> [EXERCISE AIM]
The whole listing is to be transcribed exactly as it stands.

> [RECORDED DATA]
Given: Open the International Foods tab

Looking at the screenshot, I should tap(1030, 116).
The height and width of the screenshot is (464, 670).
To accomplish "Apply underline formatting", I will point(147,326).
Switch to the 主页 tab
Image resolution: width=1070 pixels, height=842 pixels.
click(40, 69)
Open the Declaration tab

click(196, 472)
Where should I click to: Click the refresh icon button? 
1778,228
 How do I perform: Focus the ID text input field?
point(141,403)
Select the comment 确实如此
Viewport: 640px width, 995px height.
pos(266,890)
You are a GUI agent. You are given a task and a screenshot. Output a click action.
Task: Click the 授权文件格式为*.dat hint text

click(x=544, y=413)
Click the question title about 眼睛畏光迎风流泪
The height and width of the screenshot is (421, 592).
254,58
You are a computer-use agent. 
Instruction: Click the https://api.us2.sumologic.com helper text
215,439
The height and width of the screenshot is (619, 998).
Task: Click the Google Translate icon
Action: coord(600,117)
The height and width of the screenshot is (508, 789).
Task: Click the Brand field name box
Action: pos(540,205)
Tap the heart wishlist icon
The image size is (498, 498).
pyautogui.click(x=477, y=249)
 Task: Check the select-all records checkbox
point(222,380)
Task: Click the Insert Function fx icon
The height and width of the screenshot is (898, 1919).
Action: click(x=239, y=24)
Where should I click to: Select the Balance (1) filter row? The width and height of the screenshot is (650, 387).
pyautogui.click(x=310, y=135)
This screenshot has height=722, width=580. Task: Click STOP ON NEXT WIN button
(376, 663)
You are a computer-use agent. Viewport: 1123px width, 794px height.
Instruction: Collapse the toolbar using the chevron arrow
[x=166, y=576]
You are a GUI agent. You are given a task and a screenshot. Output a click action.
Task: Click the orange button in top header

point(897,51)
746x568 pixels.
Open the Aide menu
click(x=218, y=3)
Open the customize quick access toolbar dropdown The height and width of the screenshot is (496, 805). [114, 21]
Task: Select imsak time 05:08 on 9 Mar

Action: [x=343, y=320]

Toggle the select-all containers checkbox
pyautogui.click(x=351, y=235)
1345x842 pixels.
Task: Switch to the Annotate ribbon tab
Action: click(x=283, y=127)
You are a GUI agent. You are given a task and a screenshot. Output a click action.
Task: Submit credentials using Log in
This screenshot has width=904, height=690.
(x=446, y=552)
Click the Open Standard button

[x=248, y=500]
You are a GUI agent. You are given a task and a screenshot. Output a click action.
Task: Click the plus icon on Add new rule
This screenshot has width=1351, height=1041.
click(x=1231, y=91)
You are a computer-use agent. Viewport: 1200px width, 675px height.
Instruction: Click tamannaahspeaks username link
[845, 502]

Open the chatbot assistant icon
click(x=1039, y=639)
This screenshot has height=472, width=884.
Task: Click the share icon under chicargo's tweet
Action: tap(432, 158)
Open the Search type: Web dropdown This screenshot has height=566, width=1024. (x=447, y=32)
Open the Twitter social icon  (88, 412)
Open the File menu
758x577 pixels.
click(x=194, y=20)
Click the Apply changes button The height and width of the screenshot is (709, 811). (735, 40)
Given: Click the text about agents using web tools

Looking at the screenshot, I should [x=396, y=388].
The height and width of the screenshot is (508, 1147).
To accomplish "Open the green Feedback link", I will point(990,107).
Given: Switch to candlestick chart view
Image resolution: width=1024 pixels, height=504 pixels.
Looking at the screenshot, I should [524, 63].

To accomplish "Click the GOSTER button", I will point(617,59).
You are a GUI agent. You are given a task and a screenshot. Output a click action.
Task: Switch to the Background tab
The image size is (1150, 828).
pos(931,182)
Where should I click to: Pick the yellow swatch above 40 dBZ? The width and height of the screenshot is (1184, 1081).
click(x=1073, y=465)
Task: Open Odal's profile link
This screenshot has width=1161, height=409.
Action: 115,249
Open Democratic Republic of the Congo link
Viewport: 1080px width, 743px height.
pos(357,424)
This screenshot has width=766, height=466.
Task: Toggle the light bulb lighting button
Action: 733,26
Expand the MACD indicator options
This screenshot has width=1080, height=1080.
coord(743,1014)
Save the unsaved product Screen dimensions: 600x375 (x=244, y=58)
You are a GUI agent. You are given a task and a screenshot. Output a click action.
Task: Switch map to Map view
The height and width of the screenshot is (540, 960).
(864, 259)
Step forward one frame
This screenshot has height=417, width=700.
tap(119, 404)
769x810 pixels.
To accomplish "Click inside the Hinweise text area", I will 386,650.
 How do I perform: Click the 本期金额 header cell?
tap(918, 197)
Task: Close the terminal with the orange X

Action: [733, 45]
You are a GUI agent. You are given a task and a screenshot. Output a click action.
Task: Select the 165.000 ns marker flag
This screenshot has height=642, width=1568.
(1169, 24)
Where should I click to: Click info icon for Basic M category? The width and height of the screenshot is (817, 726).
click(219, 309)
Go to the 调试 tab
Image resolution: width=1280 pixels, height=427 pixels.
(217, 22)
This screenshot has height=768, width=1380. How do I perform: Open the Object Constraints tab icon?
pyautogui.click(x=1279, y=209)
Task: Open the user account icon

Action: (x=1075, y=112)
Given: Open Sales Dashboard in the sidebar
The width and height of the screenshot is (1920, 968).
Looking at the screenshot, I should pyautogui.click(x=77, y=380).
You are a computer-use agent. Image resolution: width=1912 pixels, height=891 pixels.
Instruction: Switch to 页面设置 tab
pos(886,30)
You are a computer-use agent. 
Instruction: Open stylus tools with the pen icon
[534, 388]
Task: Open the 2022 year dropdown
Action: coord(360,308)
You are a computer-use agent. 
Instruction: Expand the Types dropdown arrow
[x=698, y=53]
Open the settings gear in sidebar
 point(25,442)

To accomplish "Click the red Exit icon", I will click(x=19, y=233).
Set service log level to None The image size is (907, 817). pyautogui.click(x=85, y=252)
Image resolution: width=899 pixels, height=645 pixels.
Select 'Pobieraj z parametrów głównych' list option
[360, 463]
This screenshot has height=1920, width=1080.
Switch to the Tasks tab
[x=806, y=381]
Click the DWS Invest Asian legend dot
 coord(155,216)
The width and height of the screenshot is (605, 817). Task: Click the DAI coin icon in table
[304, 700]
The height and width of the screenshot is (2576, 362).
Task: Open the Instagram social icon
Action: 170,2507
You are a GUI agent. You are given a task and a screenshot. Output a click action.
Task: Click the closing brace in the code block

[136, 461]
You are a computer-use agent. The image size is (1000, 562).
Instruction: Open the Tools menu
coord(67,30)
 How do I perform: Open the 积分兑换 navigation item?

> [EXERCISE OUTPUT]
Given: Open the International Foods tab

Looking at the screenshot, I should tap(1030, 116).
The height and width of the screenshot is (464, 670).
To accomplish "Apply underline formatting", I will point(147,326).
Switch to the 主页 tab
Image resolution: width=1070 pixels, height=842 pixels.
click(40, 69)
Open the Declaration tab

click(196, 472)
Where should I click to: Click the refresh icon button? 
1778,228
 How do I perform: Focus the ID text input field?
point(141,403)
Select the comment 确实如此
Viewport: 640px width, 995px height.
pos(266,890)
You are a GUI agent. You are given a task and a screenshot. Output a click action.
Task: Click the 授权文件格式为*.dat hint text

click(x=544, y=413)
Click the question title about 眼睛畏光迎风流泪
The height and width of the screenshot is (421, 592).
254,58
You are a computer-use agent. 
Instruction: Click the https://api.us2.sumologic.com helper text
215,439
The height and width of the screenshot is (619, 998).
Task: Click the Google Translate icon
Action: coord(600,117)
The height and width of the screenshot is (508, 789).
Task: Click the Brand field name box
Action: pos(540,205)
Tap the heart wishlist icon
The image size is (498, 498).
pyautogui.click(x=477, y=249)
 Task: Check the select-all records checkbox
point(222,380)
Task: Click the Insert Function fx icon
The height and width of the screenshot is (898, 1919).
Action: click(x=239, y=24)
Where should I click to: Select the Balance (1) filter row? The width and height of the screenshot is (650, 387).
pyautogui.click(x=310, y=135)
This screenshot has height=722, width=580. Task: Click STOP ON NEXT WIN button
(376, 663)
You are a computer-use agent. Viewport: 1123px width, 794px height.
Instruction: Collapse the toolbar using the chevron arrow
[x=166, y=576]
You are a GUI agent. You are given a task and a screenshot. Output a click action.
Task: Click the orange button in top header

point(897,51)
746x568 pixels.
Open the Aide menu
click(x=218, y=3)
Open the customize quick access toolbar dropdown The height and width of the screenshot is (496, 805). [114, 21]
Task: Select imsak time 05:08 on 9 Mar

Action: [x=343, y=320]

Toggle the select-all containers checkbox
pyautogui.click(x=351, y=235)
1345x842 pixels.
Task: Switch to the Annotate ribbon tab
Action: click(x=283, y=127)
You are a GUI agent. You are given a task and a screenshot. Output a click action.
Task: Submit credentials using Log in
This screenshot has width=904, height=690.
(x=446, y=552)
Click the Open Standard button

[x=248, y=500]
You are a GUI agent. You are given a task and a screenshot. Output a click action.
Task: Click the plus icon on Add new rule
This screenshot has width=1351, height=1041.
click(x=1231, y=91)
You are a computer-use agent. Viewport: 1200px width, 675px height.
Instruction: Click tamannaahspeaks username link
[845, 502]

Open the chatbot assistant icon
click(x=1039, y=639)
This screenshot has height=472, width=884.
Task: Click the share icon under chicargo's tweet
Action: tap(432, 158)
Open the Search type: Web dropdown This screenshot has height=566, width=1024. (x=447, y=32)
Open the Twitter social icon  (88, 412)
Open the File menu
758x577 pixels.
click(x=194, y=20)
Click the Apply changes button The height and width of the screenshot is (709, 811). (735, 40)
Given: Click the text about agents using web tools

Looking at the screenshot, I should [x=396, y=388].
The height and width of the screenshot is (508, 1147).
To accomplish "Open the green Feedback link", I will point(990,107).
Given: Switch to candlestick chart view
Image resolution: width=1024 pixels, height=504 pixels.
Looking at the screenshot, I should [524, 63].

To accomplish "Click the GOSTER button", I will point(617,59).
You are a GUI agent. You are given a task and a screenshot. Output a click action.
Task: Switch to the Background tab
The image size is (1150, 828).
pos(931,182)
Where should I click to: Pick the yellow swatch above 40 dBZ? The width and height of the screenshot is (1184, 1081).
click(x=1073, y=465)
Task: Open Odal's profile link
This screenshot has width=1161, height=409.
Action: 115,249
Open Democratic Republic of the Congo link
Viewport: 1080px width, 743px height.
pos(357,424)
This screenshot has width=766, height=466.
Task: Toggle the light bulb lighting button
Action: 733,26
Expand the MACD indicator options
This screenshot has width=1080, height=1080.
coord(743,1014)
Save the unsaved product Screen dimensions: 600x375 (x=244, y=58)
You are a GUI agent. You are given a task and a screenshot. Output a click action.
Task: Switch map to Map view
The height and width of the screenshot is (540, 960).
(864, 259)
Step forward one frame
This screenshot has height=417, width=700.
tap(119, 404)
769x810 pixels.
To accomplish "Click inside the Hinweise text area", I will 386,650.
 How do I perform: Click the 本期金额 header cell?
tap(918, 197)
Task: Close the terminal with the orange X

Action: [733, 45]
You are a GUI agent. You are given a task and a screenshot. Output a click action.
Task: Select the 165.000 ns marker flag
This screenshot has height=642, width=1568.
(1169, 24)
Where should I click to: Click info icon for Basic M category? The width and height of the screenshot is (817, 726).
click(219, 309)
Go to the 调试 tab
Image resolution: width=1280 pixels, height=427 pixels.
(217, 22)
This screenshot has height=768, width=1380. How do I perform: Open the Object Constraints tab icon?
pyautogui.click(x=1279, y=209)
Task: Open the user account icon

Action: (x=1075, y=112)
Given: Open Sales Dashboard in the sidebar
The width and height of the screenshot is (1920, 968).
Looking at the screenshot, I should pyautogui.click(x=77, y=380).
You are a computer-use agent. Image resolution: width=1912 pixels, height=891 pixels.
Instruction: Switch to 页面设置 tab
pos(886,30)
You are a computer-use agent. 
Instruction: Open stylus tools with the pen icon
[534, 388]
Task: Open the 2022 year dropdown
Action: coord(360,308)
You are a computer-use agent. 
Instruction: Expand the Types dropdown arrow
[x=698, y=53]
Open the settings gear in sidebar
 point(25,442)

To accomplish "Click the red Exit icon", I will click(x=19, y=233).
Set service log level to None The image size is (907, 817). pyautogui.click(x=85, y=252)
Image resolution: width=899 pixels, height=645 pixels.
Select 'Pobieraj z parametrów głównych' list option
[360, 463]
This screenshot has height=1920, width=1080.
Switch to the Tasks tab
[x=806, y=381]
Click the DWS Invest Asian legend dot
 coord(155,216)
The width and height of the screenshot is (605, 817). Task: Click the DAI coin icon in table
[304, 700]
The height and width of the screenshot is (2576, 362).
Task: Open the Instagram social icon
Action: 170,2507
You are a GUI agent. You are given a task and a screenshot. Output a click action.
Task: Click the closing brace in the code block

[136, 461]
You are a computer-use agent. The image size is (1000, 562).
Instruction: Open the Tools menu
coord(67,30)
 How do I perform: Open the 积分兑换 navigation item?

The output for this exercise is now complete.